10. Public events or performances

Common triggers of anxiety include:

  • public speaking
  • talking in front of your boss
  • performing in a competition
  • reading aloud in front of others

If your job or hobbies require this, a doctor or therapist can work with you to explore ways to be more comfortable in these settings.

Also, positive reinforcements from friends and colleagues can help you feel more comfortable and confident.

11. Personal triggers

These triggers may be difficult to identify, but a mental health specialist is trained to help you identify them. These may begin with a smell, a place, or even a song. Personal triggers remind you — either consciously or unconsciously — of a bad memory or traumatic event in your life.

People with post-traumatic stress disorder (PTSD) frequently experience anxiety triggers from their environment.

Identifying personal triggers may take time, but it’s important so you can learn to overcome them.

If you can identify and understand your triggers, you can learn specific coping strategies to handle them when they happen.

Here are three tips for identifying triggers:

  • Start a journal: Write down when your anxiety is noticeable, and record what you think might have led to the trigger. Some apps can help you track your anxiety symptoms, too.
  • Work with a therapist: Some anxiety triggers can be difficult to identify, but a mental health specialist has training that can help you. They may use talk therapy, journaling, or other methods to find triggers.
  • Be honest with yourself: Anxiety can cause unhelpful thoughts and negative self-assessments. This can make identifying triggers difficult because of anxious reactions. Be patient with yourself, and be willing to explore things in your past to identify how they may affect you today.

Although you may sometimes feel anxious for apparently no reason, there is usually an underlying cause. That trigger just might be beyond your awareness at the moment.

If you constantly feel anxious without knowing why, this is a symptom of generalized anxiety disorder (GAD) associated with free-floating anxiety. In addition to the triggers listed above, the following factors may also contribute to your symptoms:

  • Genetics: Anxiety disorders may be hereditary. If someone in your family has an anxiety disorder, you have a higher chance of having one, too.
  • Brain functioning: A 2021 brain imaging study suggests that people with GAD usually have denser neurons in some areas of their brains and fewer in other areas. This can affect how you process fear and regulate your emotions.
  • Co-occurring health conditions: Some medical conditions, such as arthritis, asthma, COPD, and diabetes, may be associated with anxiety.

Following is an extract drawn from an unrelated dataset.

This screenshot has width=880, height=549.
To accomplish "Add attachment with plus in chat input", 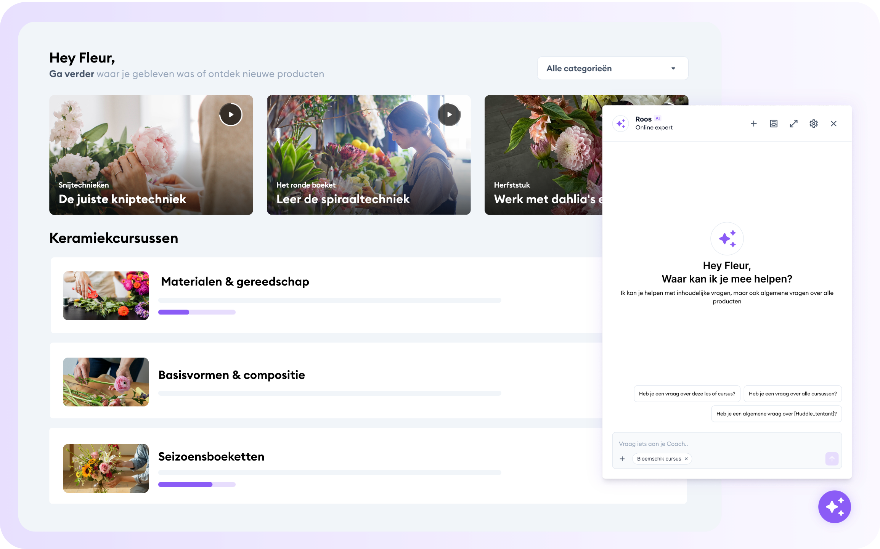I will [622, 459].
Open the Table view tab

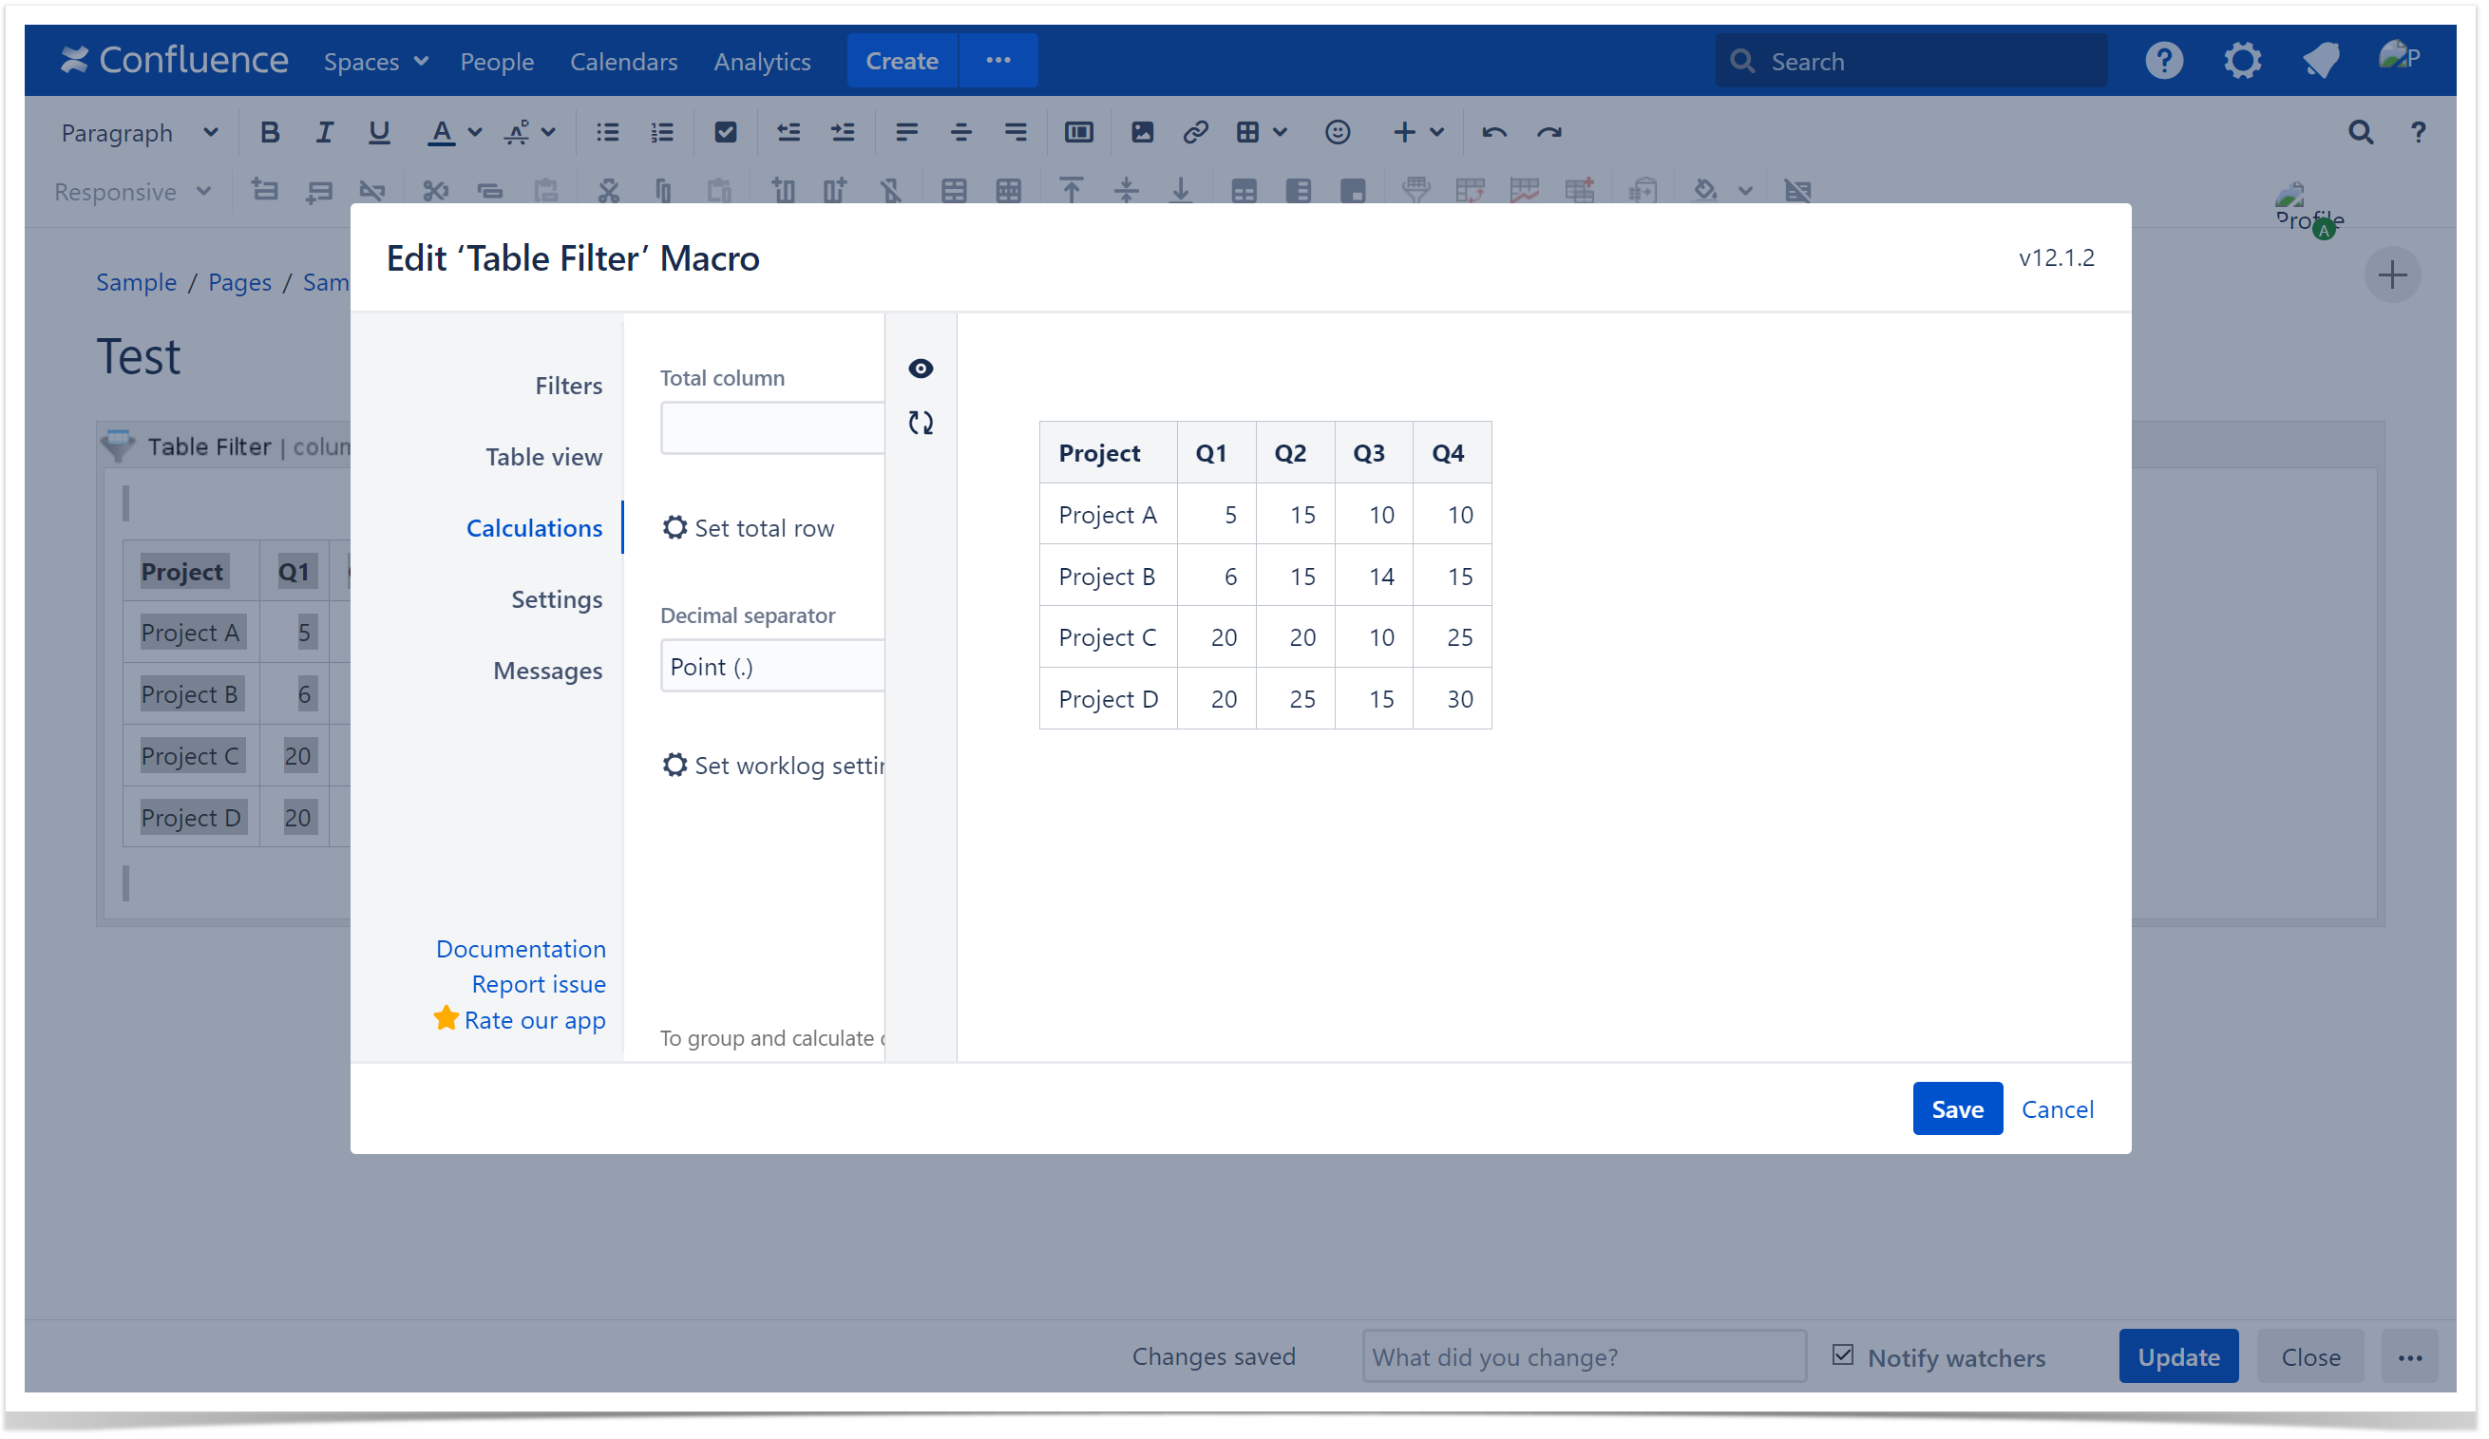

If you’re feeling anxious but don’t know why, talking with a therapist may help determine possible risk factors.

Anxiety disorders are highly treatable mental health conditions. However, many people with anxiety don’t seek treatment.

If your anxiety is affecting your daily life, consider seeking help. You may start by talking with a doctor about your symptoms and health history. They can also do a physical exam.

From there, your doctor may choose to treat you with medication or refer you to a mental health specialist. A mental health specialist can help you find a treatment plan that eases your symptoms, and they can help reduce your response to triggers.

If you believe you worry too much or suspect you have an anxiety disorder, you’re not alone. Recognizing anxiety is often difficult but support is available to help you during this time.